8 h 50. Elle s’arrête devant le panneau indicateur où s’égrènent les destinations, comme autant de vies possibles. Perpignan ? Biarritz ? Irun ? Elle n’y a pas réfléchi. C’est seulement quand elle se retrouve au guichet des départs immédiats, face à l’employé, que l’idée lui vient. Toulouse ! Le visage de sa cousine lui est apparu comme une évidence. La seule qui puisse la comprendre, du moins qui ne la jugera pas. Elle l’a un peu perdue de vue, mais autrefois elles étaient inséparables, toujours partantes. Tout ce qu’elles ont pu faire ensemble, et les crises de fou rire… Elle se revoit en auto-stop avec elle, au bord de la route. Dès qu’une bagnole apparaissait au loin, bling, le sourire aux lèvres. Et si elle s’arrêtait sur le bas-côté, courir, courir comme des folles. Voilà exactement ça : une envie monstrueuse que ça rigole un peu ! Pour le reste, elle verra. Mais souffler, souffler et profiter.
Elle ralentit devant un kiosque. S’acheter un journal. Se faire un petit plaisir. Elle hésite. Elle vient déjà de dépenser pour son billet. Au guichet, elle avait regretté de ne pas avoir ses chèques-voyages. Les mêmes vieux réflexes… Un bref moment de déprime. À quoi bon une nouvelle vie si c’est pour vivre en soldes ? Soudain la peur de faire une énorme connerie, elle ne trouve pas d’autres mots, la saisit. Ça lui rappelle la fois où, à la fin de son service, elle s’était rendue avec sa collègue chez un client à qui elle avait oublié de faire signer son chèque. Un trou important dans sa caisse. Elle ne savait pas comment elle se débrouillait. Elle qui faisait attention à tout, si minutieuse. Et patatras. Quand ce n’était pas Laura ou Djamel, c’était elle qui foutait tout par terre. Des gaffes. Trop de choses à penser. La tête du type quand elles avaient sonné à sa porte. Deux caissières en uniforme, pas eu le temps de se changer. Il les avait invitées à boire un verre et cela avait débordé sur la soirée. La gueule de Djamel, quand elle était rentrée. Il ne s’intéresse jamais à elle, mais quand il ne sait pas où elle est… Elle n’existe à ses yeux que par ses absences…

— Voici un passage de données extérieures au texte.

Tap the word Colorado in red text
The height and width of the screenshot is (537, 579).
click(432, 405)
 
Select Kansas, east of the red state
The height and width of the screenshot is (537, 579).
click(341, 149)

9 h. Normalement, elle a déjà récupéré son caisson avec l’argent, rejoint sa caisse, compté son fonds de roulement, réglé son siège. À cette heure, surtout des vieux. Les mères de famille arrivent un peu plus tard. La plupart déposent leur môme à l’école et passent chez une amie prendre un petit café.
Elle remonte le quai à la recherche d’une place. Un visage de femme reflété dans la fenêtre d’une voiture l’arrête. Ses cheveux sont relevés en chignon. Quelques mèches s’échappent librement, retombent avec souplesse le long de ses joues et lui donnent une expression gracieuse, fragile. Sa veste laisse entrevoir une robe rouge au décolleté profond. Elle a l’air jeune, enfin léger, attirant. Elle met quelques secondes à se reconnaître. « Tu es belle. » Elle s’envoie un baiser de la main. « Bon voyage ! »
Elle s’installe dans le premier compartiment vide. Près de la fenêtre.
9 h 05. Dehors des jeunes fument une cigarette avant de monter, leurs sacs à dos en tas contre un pylône. Un homme dit au revoir à sa femme et à son fils.
Elle serait bien descendue aussi en fumer une, mais la crainte que le train parte sans elle la retient à sa place.
Dans son idée, enfin tel qu’elle s’est imaginé les choses en arrivant à Austerlitz, elle aurait dû prendre son train au vol, ne pas avoir le temps de réfléchir. Ces minutes d’attente arrêtent le mouvement, qui, depuis ce matin, l’a propulsée jusqu’ici. Sa lassitude habituelle resurgit. Toujours un peu patraque, l’air contrarié dès que Laura ou Djamel s’approchent d’elle. « Faites doucement. » Méprisable. Un vrai légume… Elle se cale au fond du siège. Elle se masse nerveusement les cuisses. Le rythme de ses mains la berce. Elle ne peut détacher son regard du billet. Toulouse ! Elle n’a même pas pris de retour.
9 h 13. Le train démarre à 9 h 32. Elle ne comprend pas pourquoi les trains ont des horaires aussi bizarres.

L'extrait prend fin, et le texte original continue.